=== Page text ===

In 1998, eucalyptus trees in Southern California became the victim of a new pest in California, the Red Gum Lerp Psyllid. The pest primarily attacked two species of eucalyptus trees, the Red Gum and the Flooded Gum (Eucalyptus camaldulensis, Eucalyptus rudis). Arborists and pest advisors from the Forestry Division of the City of Los Angeles Department of Recreation and Parks Department, in conjunction with the Los Angeles County Entomology Division, the City of Los Angeles Department of Public Works, and the Los Angeles Zoo, coordinated efforts to battle the infestation.
By the end of May 1999, the Department of Recreation and Parks had released 1.5 million Ladybird Beetles (ladybugs) in valley Village Park (in the San Fernando Valley) in an effort to prevent the pest from spreading. In other parks, several infested eucalyptus trees were selected for treatment with Merit, an effective pest control product. Additionally, the departments of Recreation and Parks, Public Works, and the Zoo each contributed $10,000 to Dr. Donald Dahlsten, an entomology professor at the University of California, Berkeley, to research biological control of the new pest using environmentally friendly methods. Dr. Dahlsten researched and imported specific parasitic wasps from Australia and released them in the infested areas of Los Angeles over a period of three years.

=== Brief 1 ===
Answer these questions from the Red Gum Lerp Psyllid passage:
(a) Which two eucalyptus species did the pest primarily attack?
(b) How many Ladybird Beetles had been released by the end of May 1999, and in which park?
(c) From which country did Dr. Dahlsten import parasitic wasps?
=== Brief 2 ===
Carry on the Red Gum Lerp Psyllid passage from its last sentence.
The items that follow come from a different source than the Red Gum Lerp Psyllid passage.

=== Provided records ===
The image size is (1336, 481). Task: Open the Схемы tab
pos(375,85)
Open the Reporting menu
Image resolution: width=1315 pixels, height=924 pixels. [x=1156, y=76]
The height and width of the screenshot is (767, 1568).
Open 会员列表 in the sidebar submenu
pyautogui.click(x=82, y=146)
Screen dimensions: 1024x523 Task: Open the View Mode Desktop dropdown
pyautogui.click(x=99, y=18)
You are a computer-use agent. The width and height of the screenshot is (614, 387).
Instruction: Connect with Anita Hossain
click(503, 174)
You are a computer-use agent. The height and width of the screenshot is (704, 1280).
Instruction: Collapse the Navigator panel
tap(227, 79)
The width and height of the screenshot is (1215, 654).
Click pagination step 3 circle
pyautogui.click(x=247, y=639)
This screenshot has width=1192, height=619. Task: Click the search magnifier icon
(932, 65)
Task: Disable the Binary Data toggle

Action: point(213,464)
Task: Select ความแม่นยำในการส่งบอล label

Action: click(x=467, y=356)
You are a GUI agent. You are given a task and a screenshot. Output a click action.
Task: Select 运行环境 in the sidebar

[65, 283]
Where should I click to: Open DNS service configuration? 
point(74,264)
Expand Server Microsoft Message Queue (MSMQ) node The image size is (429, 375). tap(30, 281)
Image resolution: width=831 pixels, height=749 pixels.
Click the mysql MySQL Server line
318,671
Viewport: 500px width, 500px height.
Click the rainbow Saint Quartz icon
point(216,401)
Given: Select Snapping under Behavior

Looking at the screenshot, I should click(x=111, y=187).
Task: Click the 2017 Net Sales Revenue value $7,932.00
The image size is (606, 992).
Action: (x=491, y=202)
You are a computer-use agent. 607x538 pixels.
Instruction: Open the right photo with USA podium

=== Exercise answer 1 ===
(a) The Red Gum and the Flooded Gum (Eucalyptus camaldulensis, Eucalyptus rudis).
(b) 1.5 million, in Valley Village Park.
(c) Australia.

=== Exercise answer 2 ===
The efforts described above resulted in some benefits, but they were ultimately unsuccessful for many trees in our parks. In January 2002, additional funding provided by city officials allowed the Department of Recreation and Parks to hire a contractor to begin removing the dead trees.
The trees were evaluated for the level of hazard they presented, which ultimately resulted in over 5,000 of the most hazardous trees being removed. Forestry staff observed that individual trees responded differently to the stress caused by the Psyllid infestation. In addition to defoliation, the most common symptoms were splitting and peeling of bark shortly before dying. However, some of these trees have had green leaves develop from normal buds and do not show stress factors.
Other trees had chlorotic leaves, where the majority of the growth was epicormic, commonly known as "sucker growth." These trees were evaluated, and if additional structural defects were found, such as a history of failed branches, included bark, leaning trunks, V-crotches, the presence of decay in the root zone or trunk, or the tree was growing in an area visited frequently by the public, they were removed. An additional observation was made where the depletion of nutrients and failure of "recharging the storage" due to repetitious loss of leaves caused trees to respond by checking, which is the splitting of the main trunk's interior. This problem has increased the overall potential for tree failure.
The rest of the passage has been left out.